▶ **TASK PROMPT**
Exactly the lines from the first line of the records to the line holding "431x776 pixels." should be duplicated, and nothing more; pictures stay out.

--- AVAILABLE DATA Enclosed Below ---

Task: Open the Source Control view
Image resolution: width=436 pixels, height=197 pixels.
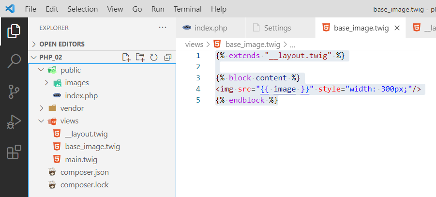Action: (14, 91)
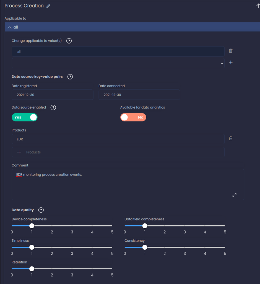Click the plus icon in Products field
The height and width of the screenshot is (284, 260).
(19, 152)
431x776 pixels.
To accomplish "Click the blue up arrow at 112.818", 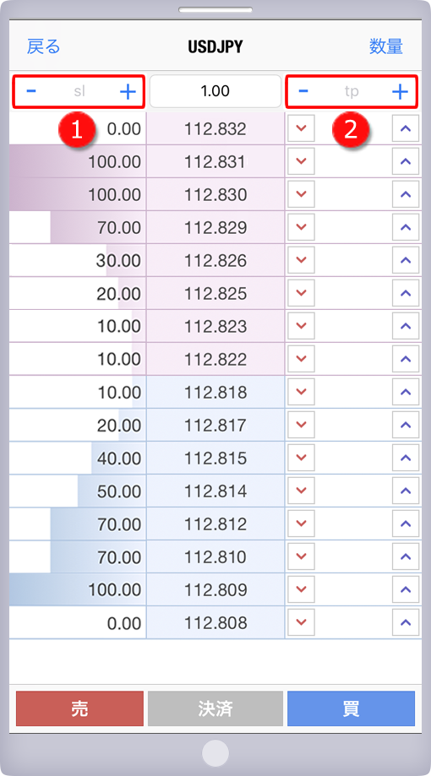I will tap(406, 392).
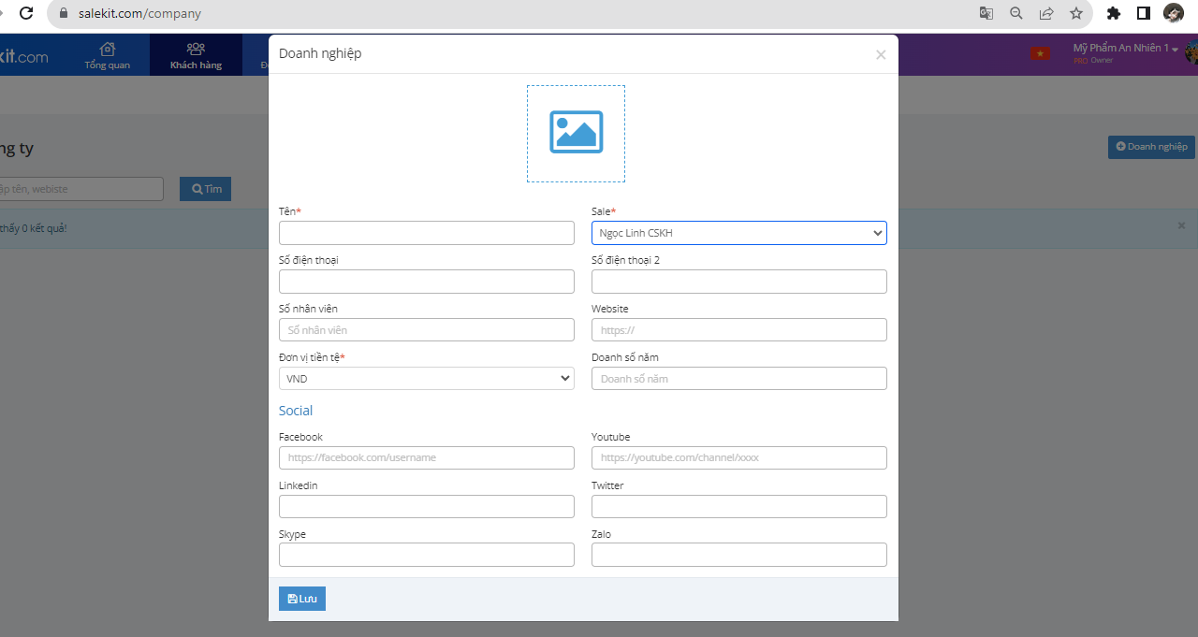
Task: Reload the page
Action: point(26,13)
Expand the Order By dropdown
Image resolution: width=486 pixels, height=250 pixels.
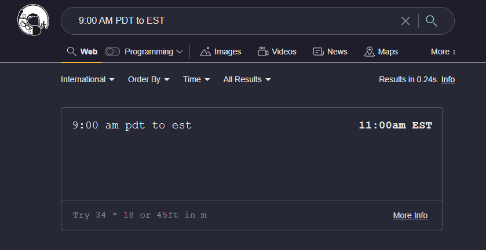(x=149, y=79)

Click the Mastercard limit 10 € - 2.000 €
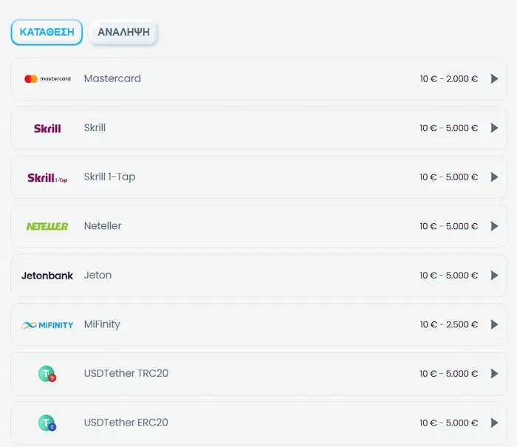coord(448,79)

--- End of Enclosed AVAILABLE DATA ---

▶ **SOLUTION TO THIS EXERCISE**
Task: Open the Source Control view
Image resolution: width=436 pixels, height=197 pixels.
Action: (14, 91)
Click the plus icon in Products field
The height and width of the screenshot is (284, 260).
(19, 152)
431x776 pixels.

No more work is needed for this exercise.